I have written about this in Review of David Stove: Darwinian Fairytales (essay 1) and Review of Richard Weikart: From Darwin To Hitler (part 1); but I have decided to devote a separate post to this issue.
The famous/infamous passage referred to in claims that Darwin was against vaccination is the following from The Descent of Man, chapter 5, "On The Development of the Intellectual and Moral Faculties During Primeval and Civilised Times":
With savages, the weak in body or mind are soon eliminated; and those that survive commonly exhibit a vigorous state of health.
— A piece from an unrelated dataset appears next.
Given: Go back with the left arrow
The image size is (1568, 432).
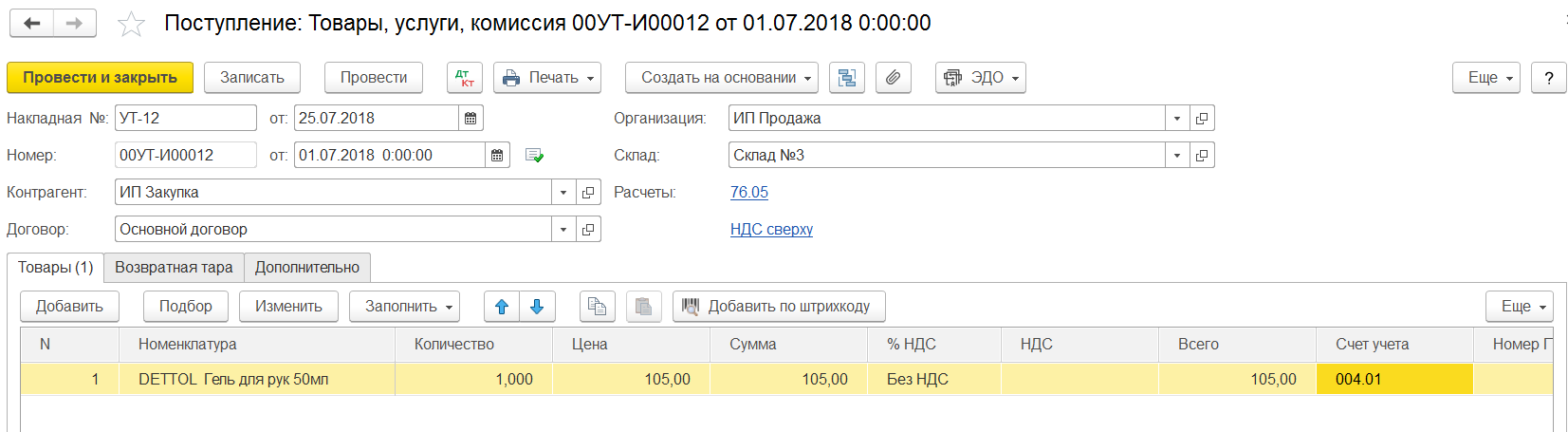Looking at the screenshot, I should pos(32,24).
We civilised men, on the other hand, do our utmost to check the process of elimination; we build asylums for the imbecile, the maimed, and the sick; we institute poor-laws; and our medical men exert their utmost skill to save the life of every one to the last moment. There is reason to believe that vaccination has preserved thousands, who from a weak constitution would formerly have succumbed to small-pox. Thus the weak members of civilised societies propagate their kind. No one who has attended to the breeding of domestic animals will doubt that this must be highly injurious to the race of man. It is surprising how soon a want of care, or care wrongly directed, leads to the degeneration of a domestic race; but excepting in the case of man himself, hardly any one is so ignorant as to allow his worst animals to breed.
Indeed, this could sound as if Darwin was against any care of the imbecile, the maimed, the sick, and the poor. Even that he is against vaccination. But let us read the paragraph following this one:
The aid which we feel impelled to give to the helpless is mainly an incidental result of the instinct of sympathy, which was originally acquired as part of the social instincts, but subsequently rendered, in the manner previously indicated, more tender and more widely diffused. Nor could we check our sympathy, even at the urging of hard reason, without deterioration in the noblest part of our nature.
So, it's not as if Darwin suggests that we shouldn't care about the helpless. His point is that the "civilised" races unlike the "savages" have more developed social instincts. This is certainly a debatable proposition; but still, claiming that Darwin was against vaccination is a misrepresentation.